Dokter Ungkap Hubungan Pola Asuh Menuntut dan Kecanduan Internet Pada Anak

Kamis, 06 Agustus 2020 | 13:45 WIB
Dokter Ungkap Hubungan Pola Asuh Menuntut dan Kecanduan Internet Pada Anak
Dua orang gamers bertanding game Mobile Legend di Jakarta, Minggu (31/5). [Suara.com/Alfian Winanto]
Follow Suara.com untuk mendapatkan informasi terkini. Klik WhatsApp Channel & Google News

Suara.com - Dokter Rumah Sakit Cipto Mangunkusumo (RSCM) Dr. dr. Kristiana Siste, SP.Kj (K) menyampaikan bahwa anak dan remaja di kawasan Asia lebih mungkin kecanduan internet dibanding dengan anak-anak di negara-negara Eropa.

Hal tersebut, kata Kristiana, bisa dipengaruhi oleh pola asuh orangtua yang berbeda antara orang Asia dan orang-orang di negara Eropa.

"Ada literatur secara kultural kemudian yang menjelaskan, karena beban anak dan remaja secara akademik di negara Asia sangat tinggi. Bagaimana parenting orangtua di negara Asia berbeda dengan di Barat," jelas Kristiana dalam webinar bersama Kemenkes, Rabu (5/8/2020).

Ia memaparkan, orangtua di Asia cenderung lebih mengutamakan nilai akademis anaknya daripada keahlian di bidang lain.

Baca Juga: Aturan Ketat Pangeran William dan Kate Middleton Untuk Ketiga Anaknya

Anak juga terlalu dituntut untuk mendapat nilai sempurna pada pelajaran eksakta atau sains, yang pada akhirnya, membuat beban berlebih pada anak.

"Kalau di negara Barat berbeda, bukan cuma akademik yang diperlihatkan. Tapi anak-anak yang juga lebih di bidang lain juga dihargai. Jadi ada istilah kalau orangtua di Asia sifatnya demanding, dia menjaga, menyediakan kebutuhan tapi demanding-nya tinggi," paparnya.

Akibatnya anak bisa mengalami depresi yang kemudian menyebabkan anak melampiaskan tekanan tersebut lewat bermain internet.

Kristiana juga menyinggung bagaimana orangtua mestinya menerapkan pola asuh autoritari.
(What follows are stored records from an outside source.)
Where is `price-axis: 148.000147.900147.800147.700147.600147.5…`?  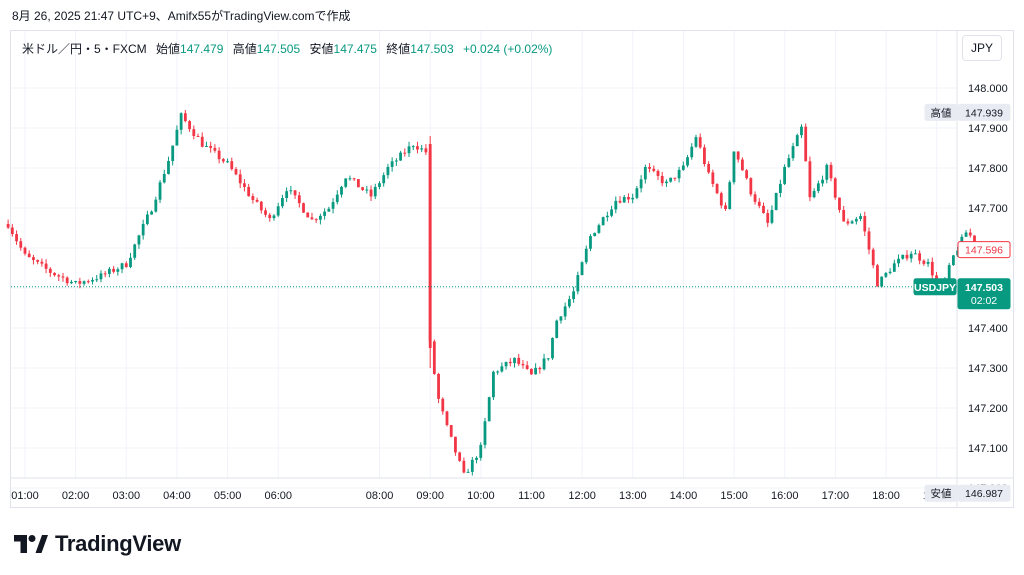
price-axis: 148.000147.900147.800147.700147.600147.5… is located at coordinates (988, 289).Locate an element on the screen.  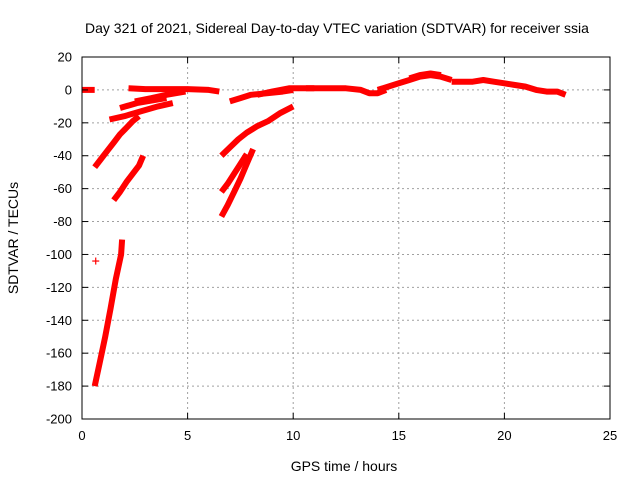
x-axis-title: GPS time / hours is located at coordinates (344, 466).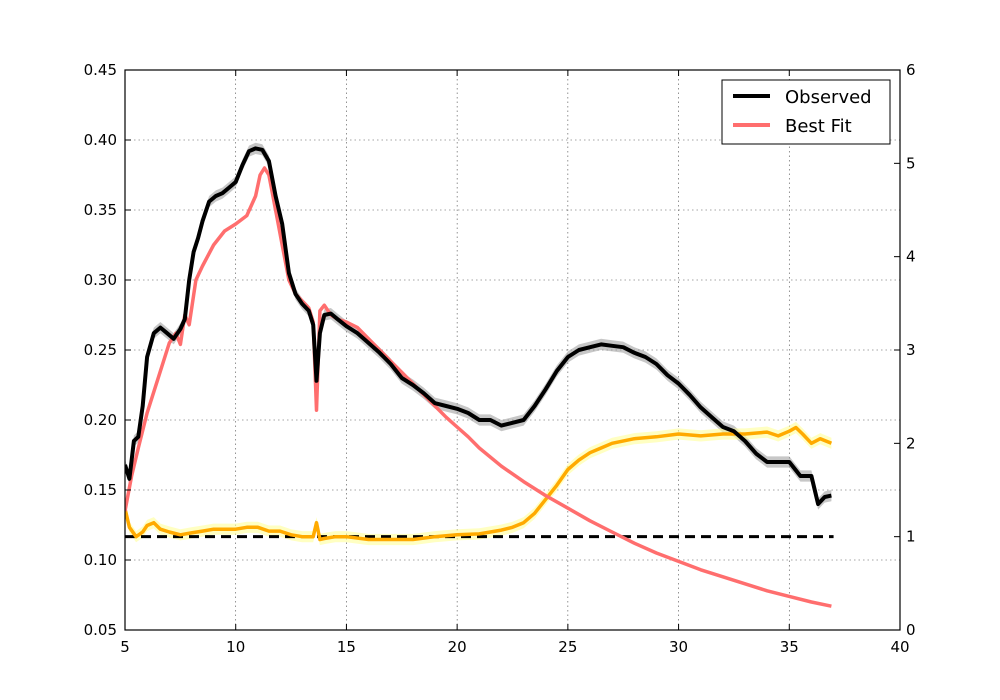 The width and height of the screenshot is (1000, 700). Describe the element at coordinates (100, 70) in the screenshot. I see `y-tick-label: 0.45` at that location.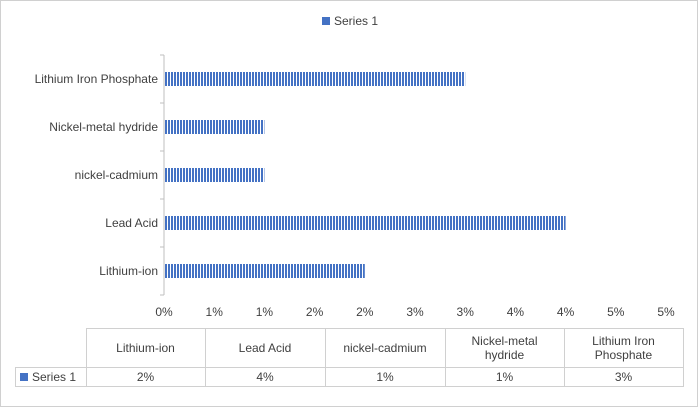  What do you see at coordinates (51, 348) in the screenshot?
I see `data-table-corner` at bounding box center [51, 348].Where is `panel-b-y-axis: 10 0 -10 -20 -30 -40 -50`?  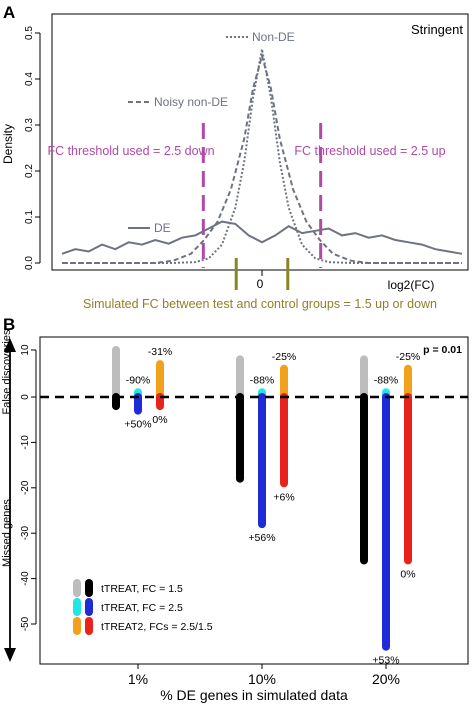 panel-b-y-axis: 10 0 -10 -20 -30 -40 -50 is located at coordinates (28, 488).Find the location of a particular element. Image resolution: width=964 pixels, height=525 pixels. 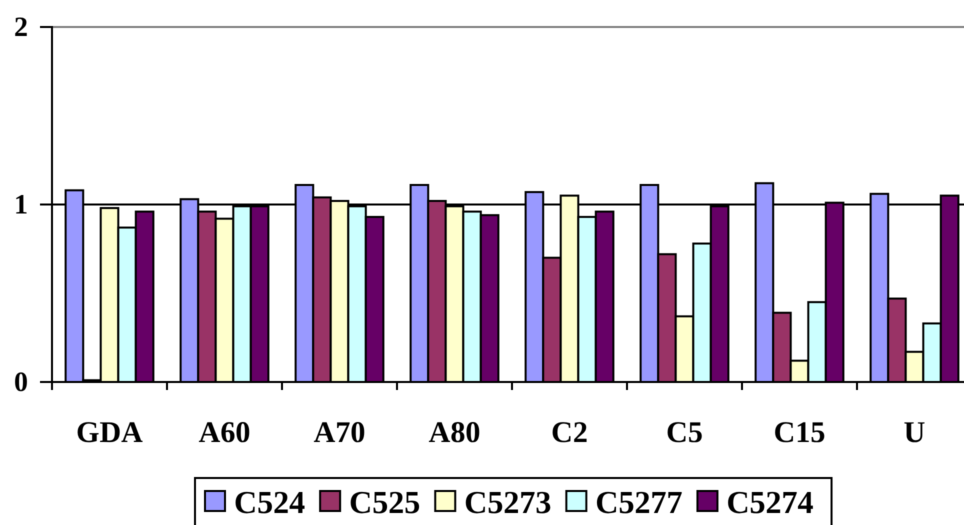

x-tick-label: A60 is located at coordinates (224, 432).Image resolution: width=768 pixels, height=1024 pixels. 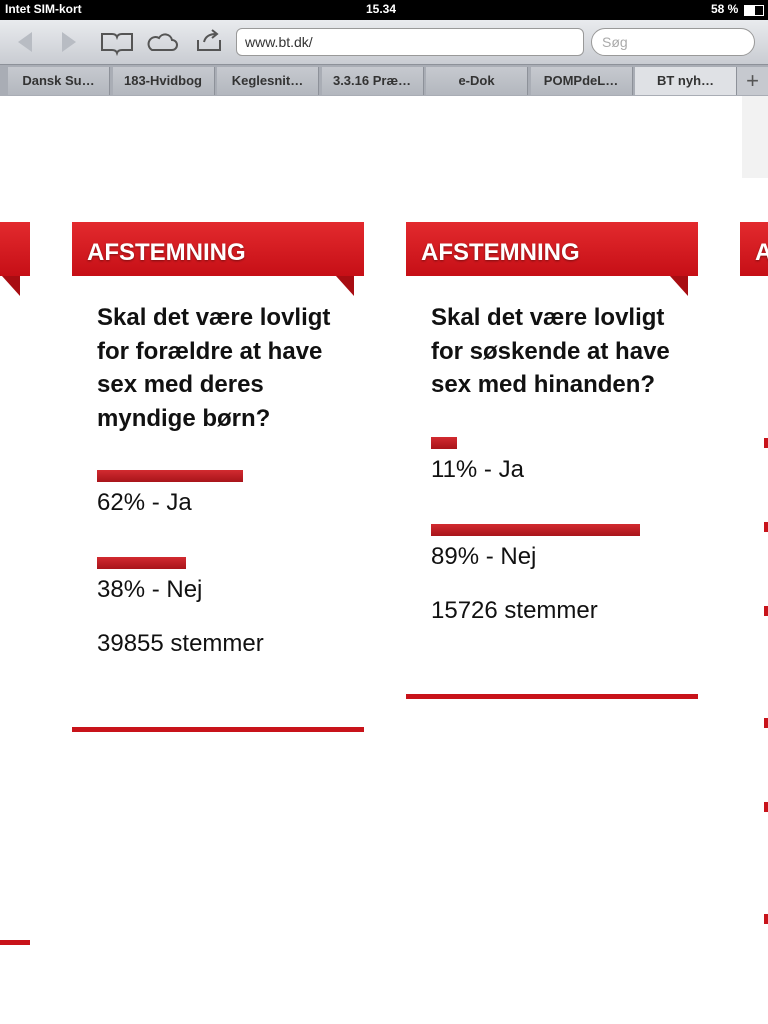 What do you see at coordinates (144, 502) in the screenshot?
I see `result-label: 62% - Ja` at bounding box center [144, 502].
Artinya, orangtua membuat aturan sekaligus menjelaskan alasan mengapa aturan tersebut dibuat. 

Ia mencontohkan seperti mengajarkan pembuatan konten digital kepada anak. Orangtua perlu menjaskan konten apa saja yang tepat atau tidak tepat untuk anak. Bentuk konten seperti apa yang patut diunggah dan dilihat anak-anak. Juga reaksi terhadap bentuk konten tertentu. 

Baca Juga: Tes Kepribadian: Ikuti Kuis Ini Untuk Tahu Sisi Malaikat dan Iblismu!

"Jadi mengajarkan kepada anak kalau ada konten negatif maka harus bisa mengajarkan anak bereaksi terhadap konten negatif sepeti apa. Kita boleh mengajarkan konten ini negatif maka apa yang harus lakukan," tutupnya.